> _TEXTO DA PÁGINA_:
Há muitos anos participei de uma formação com o falecido pastor Tim Keller, onde ele elencou características da nossa cultura secular e nos apresentou uma série de princípios a ter na interação com a mesma. Deixo aqui alguns que poderão ajudar-nos a viver de forma menos dicotómica:

  1. Habitue-se a falar como se estivesse diante de um grupo heterogéneo e não só dentro de uma comunidade cristã, mesmo quando está entre cristãos.
  2. Não seja ingénuo abordando um assunto apenas pelo ponto de vista cristão. Se tivermos contacto com diferentes perspetivas sobre o assunto abordado, estamos mais conscientes das outras formas de pensar e mais capazes para o diálogo no decorrer da nossa missão.
  3. Verifique se usa linguagem alienante: comentários cínicos sobre outras religiões ou formas de pensar diferentes das nossas demonstra estar envolvido numa “bolha” cultural. O jargão que só os cristãos entendem também não facilita a comunicação.
  4. Permaneça consciente dos seus pressupostos (não só os dos outros) e dos fundamentos dos mesmos: não assuma que todos partem dos seus pressupostos. Apresente regularmente as razões pelas quais acredita no que acredita.
  5. Esteja à espera da dúvida e respeite-a: trate sempre as dúvidas sobre a fé cristã com respeito. Evite passar a ideia de que a fé é imune a qualquer tipo de dúvidas e que quem duvida da verdade do cristianismo são as pessoas menos inteligentes. É importante reconhecer a possível presença de quem duvida no modo como falamos e transmitimos uma mensagem.

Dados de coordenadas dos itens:
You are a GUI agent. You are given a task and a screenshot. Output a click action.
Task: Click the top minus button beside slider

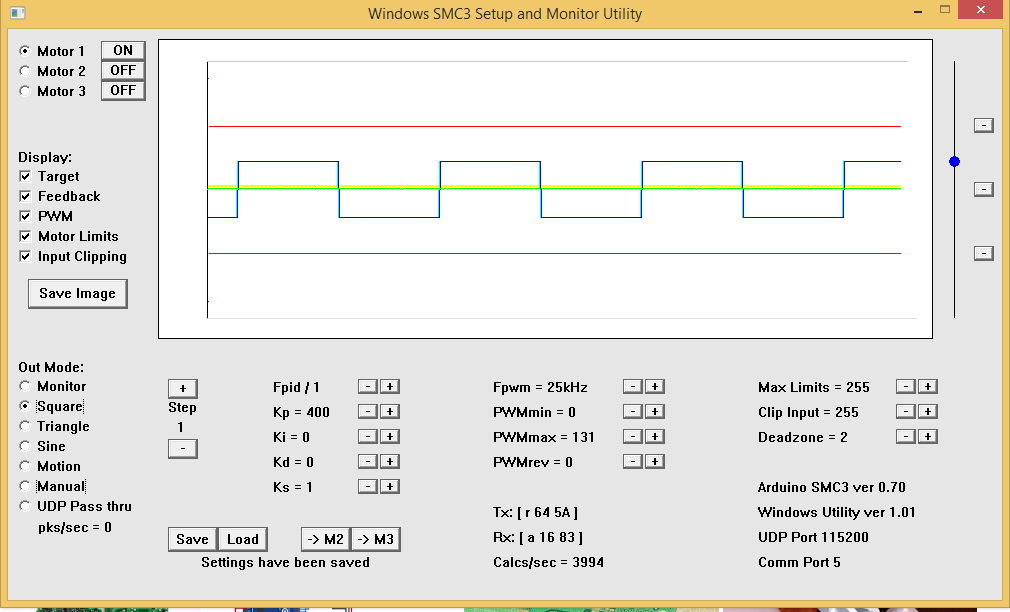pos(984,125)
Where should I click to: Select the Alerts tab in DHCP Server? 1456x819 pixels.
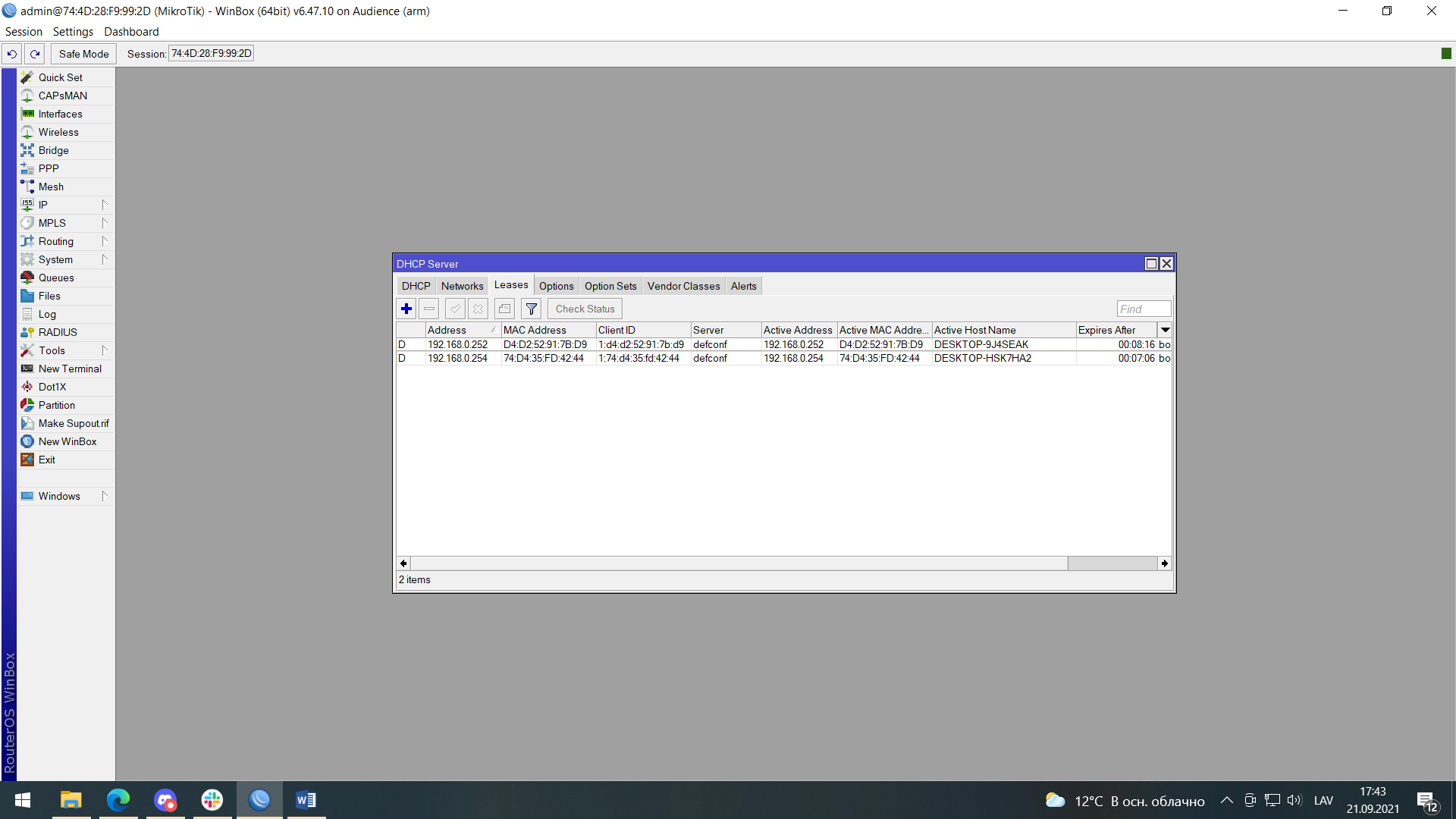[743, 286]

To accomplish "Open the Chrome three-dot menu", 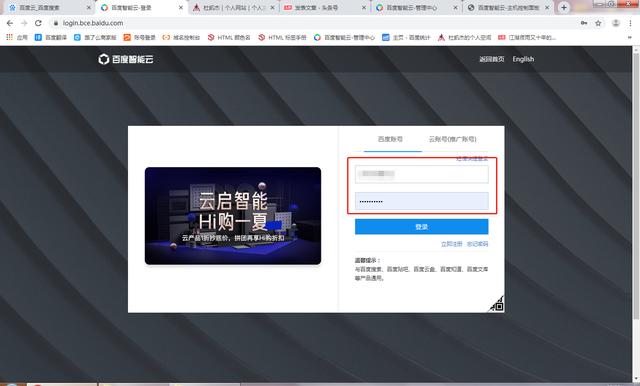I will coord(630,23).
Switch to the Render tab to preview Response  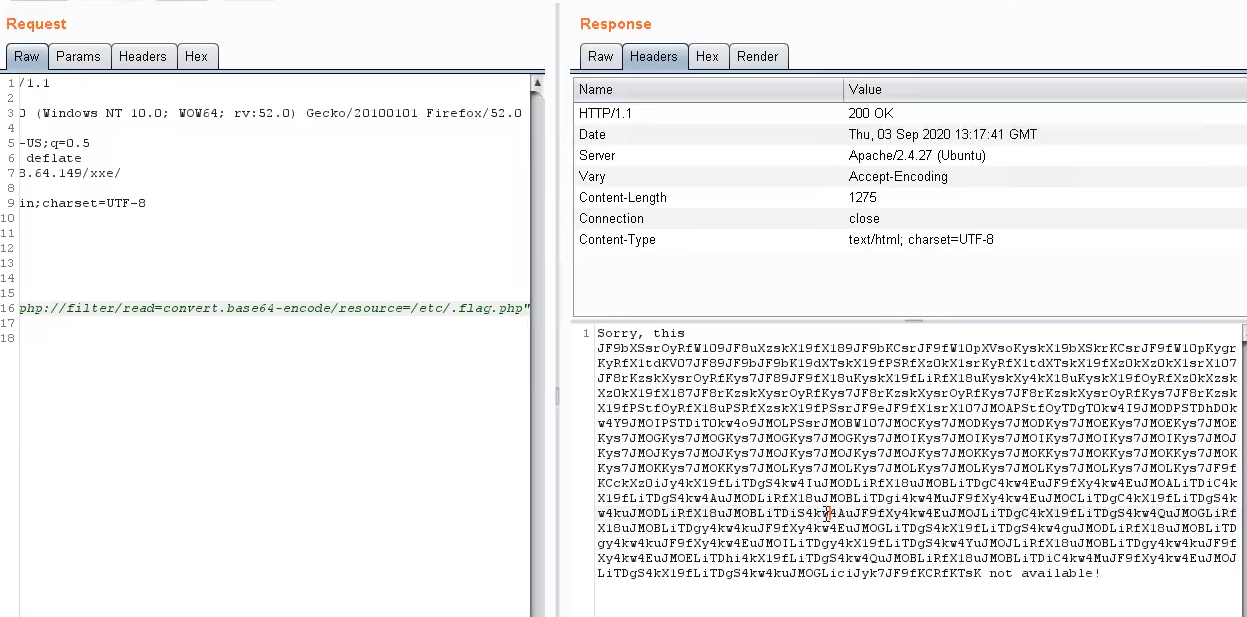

--

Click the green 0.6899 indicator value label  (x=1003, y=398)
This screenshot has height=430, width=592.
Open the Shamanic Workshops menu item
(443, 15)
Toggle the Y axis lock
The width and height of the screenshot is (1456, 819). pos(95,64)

> _REQUISITOS_: Transcreva, por favor, o trecho do texto sobre a cultura secular que começa em "5. Esteja à" e segue até "transmitimos uma mensagem.", sem alterar nada.

> _RESPOSTA À TAREFA_:
5. Esteja à espera da dúvida e respeite-a: trate sempre as dúvidas sobre a fé cristã com respeito. Evite passar a ideia de que a fé é imune a qualquer tipo de dúvidas e que quem duvida da verdade do cristianismo são as pessoas menos inteligentes. É importante reconhecer a possível presença de quem duvida no modo como falamos e transmitimos uma mensagem.